🤖 AI Summary
This work addresses the challenge of detecting high-fidelity AI-generated faces—particularly those synthesized by diffusion models—which often evade detection through conventional spatial or frequency-domain features. The authors introduce, for the first time, the physical inconsistency of specular reflections as a universal forensic cue. Leveraging the Phong illumination model and Retinex theory, they rapidly estimate facial albedo and decompose the specular component, then model its inconsistency with respect to both texture and direct illumination. To this end, they propose SRI-Net, a novel architecture featuring a two-stage cross-attention mechanism that effectively captures the complex interplay among reflectance, texture, and lighting.

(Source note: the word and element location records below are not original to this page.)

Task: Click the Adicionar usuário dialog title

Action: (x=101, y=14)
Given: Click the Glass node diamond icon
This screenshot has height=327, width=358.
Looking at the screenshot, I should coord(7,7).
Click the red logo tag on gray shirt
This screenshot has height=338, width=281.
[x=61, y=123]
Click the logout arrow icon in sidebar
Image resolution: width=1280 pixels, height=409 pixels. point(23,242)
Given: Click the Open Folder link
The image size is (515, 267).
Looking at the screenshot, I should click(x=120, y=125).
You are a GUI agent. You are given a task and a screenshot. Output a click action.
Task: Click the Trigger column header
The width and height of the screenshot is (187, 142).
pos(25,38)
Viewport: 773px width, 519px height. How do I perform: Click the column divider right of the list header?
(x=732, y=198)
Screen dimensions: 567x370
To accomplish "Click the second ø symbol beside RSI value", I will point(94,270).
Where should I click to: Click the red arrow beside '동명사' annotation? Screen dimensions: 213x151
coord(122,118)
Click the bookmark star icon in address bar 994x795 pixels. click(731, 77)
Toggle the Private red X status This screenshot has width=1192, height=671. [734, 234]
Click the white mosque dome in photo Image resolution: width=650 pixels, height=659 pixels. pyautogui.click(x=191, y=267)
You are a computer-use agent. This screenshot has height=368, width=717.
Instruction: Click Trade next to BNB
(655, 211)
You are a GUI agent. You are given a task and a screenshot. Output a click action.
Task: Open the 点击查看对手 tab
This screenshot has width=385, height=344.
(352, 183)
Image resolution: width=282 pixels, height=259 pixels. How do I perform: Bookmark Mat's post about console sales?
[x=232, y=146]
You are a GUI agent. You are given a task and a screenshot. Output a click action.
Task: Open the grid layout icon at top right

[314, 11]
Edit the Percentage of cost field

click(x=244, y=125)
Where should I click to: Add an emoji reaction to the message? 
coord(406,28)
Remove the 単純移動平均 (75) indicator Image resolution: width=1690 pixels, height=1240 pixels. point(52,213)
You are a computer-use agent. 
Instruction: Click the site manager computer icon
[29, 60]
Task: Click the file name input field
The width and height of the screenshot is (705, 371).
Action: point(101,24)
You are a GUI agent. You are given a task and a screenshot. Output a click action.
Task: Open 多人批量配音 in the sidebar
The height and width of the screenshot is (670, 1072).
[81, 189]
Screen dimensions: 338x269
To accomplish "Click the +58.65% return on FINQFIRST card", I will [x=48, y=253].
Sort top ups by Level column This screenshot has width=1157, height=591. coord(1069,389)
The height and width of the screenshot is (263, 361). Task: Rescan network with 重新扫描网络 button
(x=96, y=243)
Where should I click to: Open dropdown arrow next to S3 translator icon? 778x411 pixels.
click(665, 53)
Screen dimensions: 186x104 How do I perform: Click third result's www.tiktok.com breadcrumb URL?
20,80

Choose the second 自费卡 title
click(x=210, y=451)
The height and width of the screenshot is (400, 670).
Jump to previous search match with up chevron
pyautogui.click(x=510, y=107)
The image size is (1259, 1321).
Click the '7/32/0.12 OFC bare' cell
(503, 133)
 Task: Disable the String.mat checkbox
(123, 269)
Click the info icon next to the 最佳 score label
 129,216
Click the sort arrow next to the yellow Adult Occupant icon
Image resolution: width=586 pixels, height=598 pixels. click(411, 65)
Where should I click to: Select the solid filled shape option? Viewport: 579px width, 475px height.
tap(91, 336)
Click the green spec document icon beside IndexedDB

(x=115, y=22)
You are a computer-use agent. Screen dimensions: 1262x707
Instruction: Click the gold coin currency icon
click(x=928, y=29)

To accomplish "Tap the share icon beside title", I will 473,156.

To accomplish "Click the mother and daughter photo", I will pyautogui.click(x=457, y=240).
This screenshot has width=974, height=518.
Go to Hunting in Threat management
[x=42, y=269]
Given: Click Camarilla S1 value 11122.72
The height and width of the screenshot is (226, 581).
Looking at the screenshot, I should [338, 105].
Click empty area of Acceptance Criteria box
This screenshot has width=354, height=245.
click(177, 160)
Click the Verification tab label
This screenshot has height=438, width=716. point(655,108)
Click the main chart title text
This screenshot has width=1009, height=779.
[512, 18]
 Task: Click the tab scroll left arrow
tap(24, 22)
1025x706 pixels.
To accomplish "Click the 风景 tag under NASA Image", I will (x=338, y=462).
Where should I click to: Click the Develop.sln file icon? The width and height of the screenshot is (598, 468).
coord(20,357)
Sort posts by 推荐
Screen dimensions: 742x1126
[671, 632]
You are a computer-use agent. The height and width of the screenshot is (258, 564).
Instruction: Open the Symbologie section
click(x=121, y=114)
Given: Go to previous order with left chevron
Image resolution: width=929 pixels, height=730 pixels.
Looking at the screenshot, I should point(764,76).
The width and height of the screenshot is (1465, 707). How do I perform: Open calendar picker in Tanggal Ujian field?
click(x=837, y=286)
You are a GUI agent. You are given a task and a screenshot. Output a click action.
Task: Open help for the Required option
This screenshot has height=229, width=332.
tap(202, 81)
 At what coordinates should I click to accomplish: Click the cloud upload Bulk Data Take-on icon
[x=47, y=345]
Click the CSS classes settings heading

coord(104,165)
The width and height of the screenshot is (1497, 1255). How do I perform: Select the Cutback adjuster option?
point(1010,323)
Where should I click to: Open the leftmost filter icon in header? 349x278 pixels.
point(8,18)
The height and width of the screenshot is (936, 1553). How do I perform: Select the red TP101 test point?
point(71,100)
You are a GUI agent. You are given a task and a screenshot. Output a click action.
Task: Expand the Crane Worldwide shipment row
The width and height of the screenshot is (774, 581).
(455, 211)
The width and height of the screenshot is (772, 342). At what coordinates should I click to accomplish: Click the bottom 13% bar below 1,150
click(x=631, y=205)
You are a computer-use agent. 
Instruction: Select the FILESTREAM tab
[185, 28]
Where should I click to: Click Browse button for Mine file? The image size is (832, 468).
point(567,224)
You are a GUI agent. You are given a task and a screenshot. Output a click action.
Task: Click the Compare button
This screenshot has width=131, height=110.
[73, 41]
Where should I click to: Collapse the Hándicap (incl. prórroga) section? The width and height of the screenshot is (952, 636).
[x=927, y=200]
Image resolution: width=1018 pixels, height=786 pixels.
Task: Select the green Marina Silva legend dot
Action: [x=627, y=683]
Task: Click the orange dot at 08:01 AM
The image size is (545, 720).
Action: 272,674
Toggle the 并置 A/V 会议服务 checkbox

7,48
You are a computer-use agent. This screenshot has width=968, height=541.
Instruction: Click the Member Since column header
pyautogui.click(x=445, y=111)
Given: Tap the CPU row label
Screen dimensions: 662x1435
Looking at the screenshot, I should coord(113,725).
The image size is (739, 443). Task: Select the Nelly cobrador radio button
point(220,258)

Extensive experiments demonstrate that the method achieves state-of-the-art performance across multiple deepfake datasets, including those generated by diffusion models, significantly outperforming existing detection approaches.
📝 Abstract
Detecting deepfakes has become increasingly challenging as forgery faces synthesized by AI-generated methods, particularly diffusion models, achieve unprecedented quality and resolution. Existing forgery detection approaches relying on spatial and frequency features demonstrate limited efficacy against high-quality, entirely synthesized forgeries. In this paper, we propose a novel detection method grounded in the observation that facial attributes governed by complex physical laws and multiple parameters are inherently difficult to replicate. Specifically, we focus on illumination, particularly the specular reflection component in the Phong illumination model, which poses the greatest replication challenge due to its parametric complexity and nonlinear formulation. We introduce a fast and accurate face texture estimation method based on Retinex theory to enable precise specular reflection separation. Furthermore, drawing from the mathematical formulation of specular reflection, we posit that forgery evidence manifests not only in the specular reflection itself but also in its relationship with corresponding face texture and direct light. To address this issue, we design the Specular-Reflection-Inconsistency-Network (SRI-Net), incorporating a two-stage cross-attention mechanism to capture these correlations and integrate specular reflection related features with image features for robust forgery detection. Experimental results demonstrate that our method achieves superior performance on both traditional deepfake datasets and generative deepfake datasets, particularly those containing diffusion-generated forgery faces.